Raw records
※ ※ ※
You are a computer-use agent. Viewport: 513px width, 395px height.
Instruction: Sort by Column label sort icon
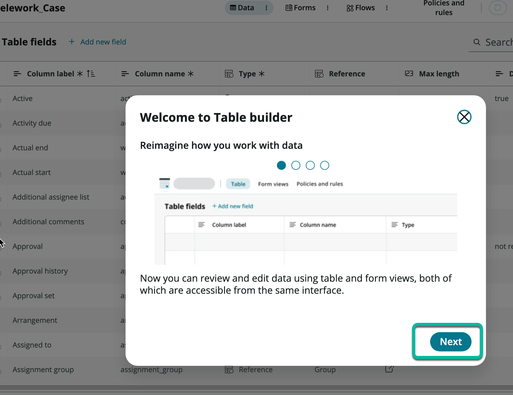tap(91, 74)
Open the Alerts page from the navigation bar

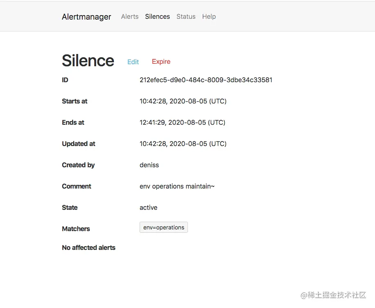coord(129,16)
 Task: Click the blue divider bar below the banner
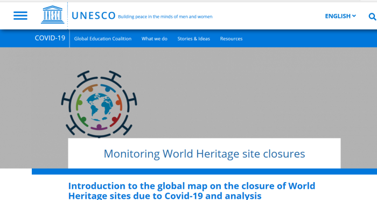coord(204,171)
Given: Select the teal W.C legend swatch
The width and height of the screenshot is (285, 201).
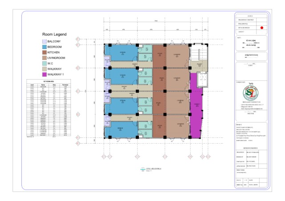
※ ※ ※
Please recast the rows above as a numbered list, skipping any blank lines and leaving out the pictures.

Result of this task:
1. You are a computer-use agent. Viewport: 513px width, 395px height.
2. Instruction: Sort by Column label sort icon
3. tap(91, 74)
4. Open the Alerts page from the navigation bar
5. coord(129,16)
6.  Task: Click the blue divider bar below the banner
7. coord(204,171)
8. Given: Select the teal W.C legend swatch
9. The width and height of the screenshot is (285, 201).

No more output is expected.